Then you can just do
int index = i * BTRFS_NR_ZONED_SB_ZONES;
&zone_info->sb_zones[index];
I'll do so. BTRFS_NR_ZONED_SB_ZONES is duplicating "ZONE", so how about
BTRFS_NR_SB_LOG_ZONES ?
<snip>
+static int sb_log_location(struct block_device *bdev, struct blk_zone *zones,
+ int rw, u64 *bytenr_ret)
+{
+ u64 wp;
+ int ret;
+
+ if (zones[0].type == BLK_ZONE_TYPE_CONVENTIONAL) {
+ *bytenr_ret = zones[0].start << SECTOR_SHIFT;
+ return 0;
+ }
+
+ ret = sb_write_pointer(bdev, zones, &wp);
+ if (ret != -ENOENT && ret < 0)
+ return ret;
+
+ if (rw == WRITE) {
+ struct blk_zone *reset = NULL;
+
+ if (wp == zones[0].start << SECTOR_SHIFT)
+ reset = &zones[0];
+ else if (wp == zones[1].start << SECTOR_SHIFT)
+ reset = &zones[1];
+
+ if (reset && reset->cond != BLK_ZONE_COND_EMPTY) {
+ ASSERT(reset->cond == BLK_ZONE_COND_FULL);
+
+ ret = blkdev_zone_mgmt(bdev, REQ_OP_ZONE_RESET,
+ reset->start, reset->len,
+ GFP_NOFS);
What happens if we crash right after this? Is the WP set to the start
of the zone here? Does this mean we'll simply miss the super block?

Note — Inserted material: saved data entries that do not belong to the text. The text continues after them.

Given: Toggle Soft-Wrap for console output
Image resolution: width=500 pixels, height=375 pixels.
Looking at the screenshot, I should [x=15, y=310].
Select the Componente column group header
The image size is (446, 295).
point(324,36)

I understand we're resetting one zone here, but we're doing this in
order, so we'll reset one and write one, then reset the other and
write the next. We don't wait until we've issued the writes for
everything, so it appears to me that there's a gap where we could have
the WP pointed at the start of the zone, which we view as an invalid
state and thus won't be able to mount the file system. Or am I
missing something? Thanks,
Here, we reset a zone we're going to write which contains the older
superblocks. And in this case, we should have the other zone fully written.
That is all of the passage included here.